Qairt Converter

The qairt-converter tool converts a model from one of ONNX/TensorFlow/TFLite/PyTorch framework to a DLC. The DLC contains the model in a Qualcomm graph format to support inference on Qualcomm’s AI accelerator cores. A new prefix qairt for Qualcomm AI Runtime signifies that this converter can be used with both the Qualcomm Neural Processing SDK API as well as the Qualcomm AI Engine Direct API. The converter automatically detects the proper framework based on the source model extension.
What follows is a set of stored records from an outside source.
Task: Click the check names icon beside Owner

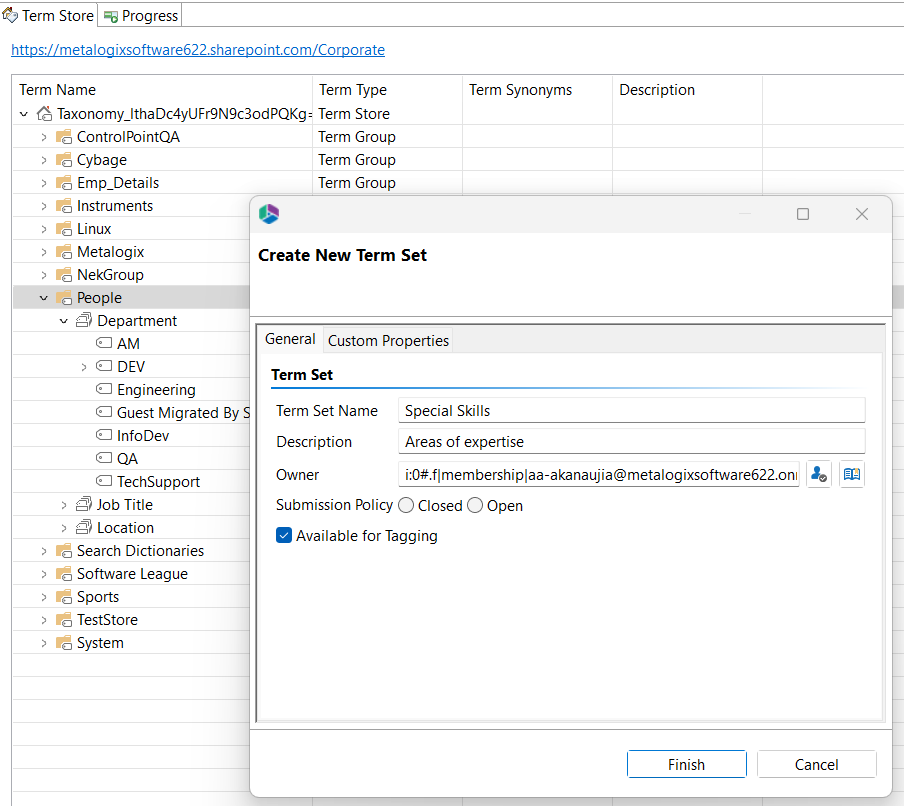Action: (818, 475)
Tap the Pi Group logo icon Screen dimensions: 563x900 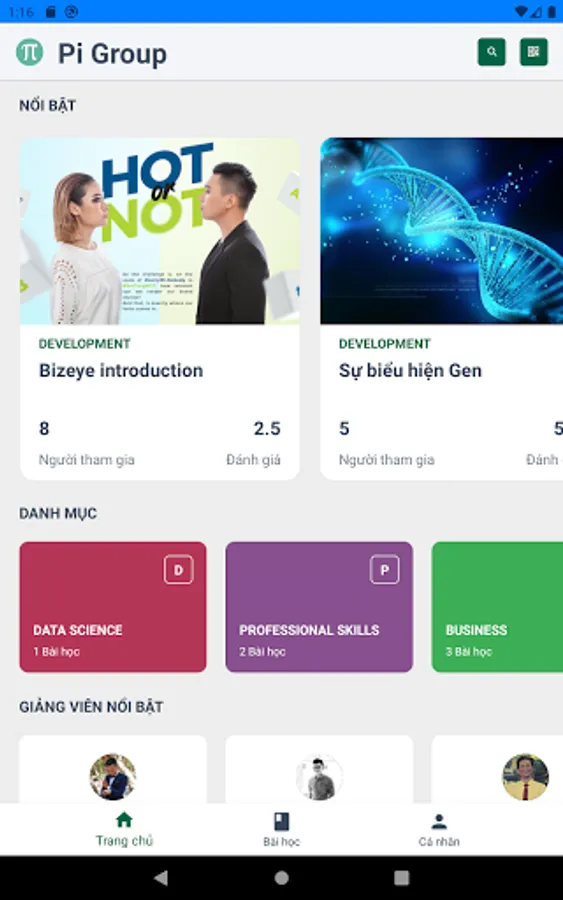point(30,52)
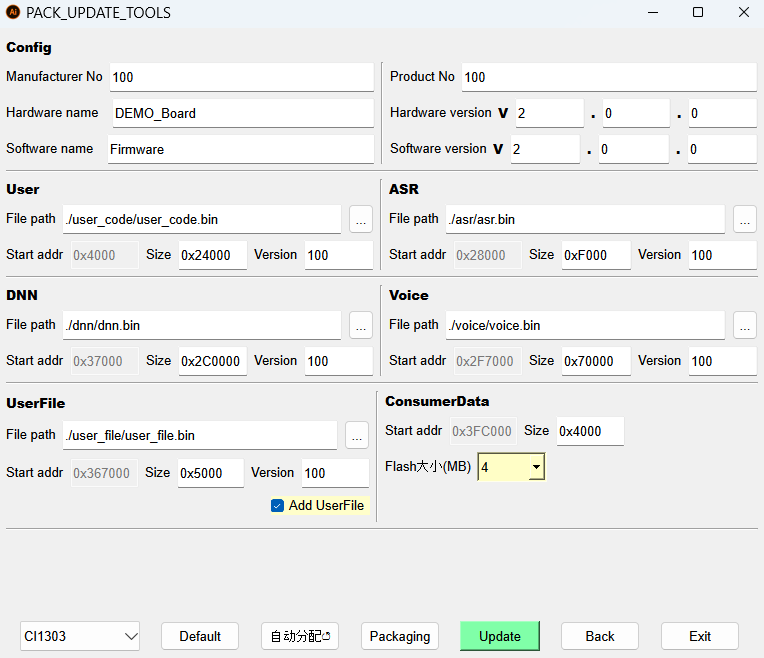Click the Back button
This screenshot has height=658, width=764.
coord(600,636)
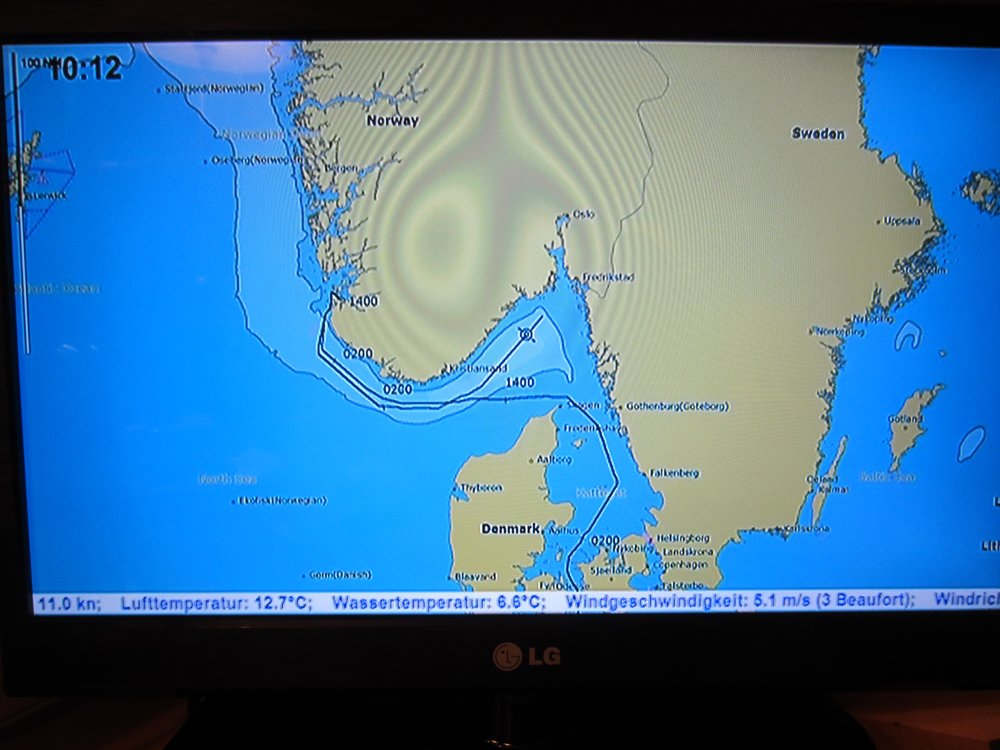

Supported frameworks and file types are:

Framework

File Type

Onnx

*.onnx

TensorFlow

*.pb

TFLite

*.tflite

PyTorch

*.pt

Basic Conversion

Basic conversion has only one required argument --input_network, which is the path to the source framework model. The source model can either be float model or quantized model, qairt-converter will convert it to corresponding DLC, retaining the precision and datatype of the tensors. Some frameworks may require additional arguments that are otherwise listed as optional. Please check the help text at qairt-converter for more details.

../images/qairt_basic_conversion.png
  • Onnx Conversion

Current ONNX Conversion supports upto ONNX Opset 22.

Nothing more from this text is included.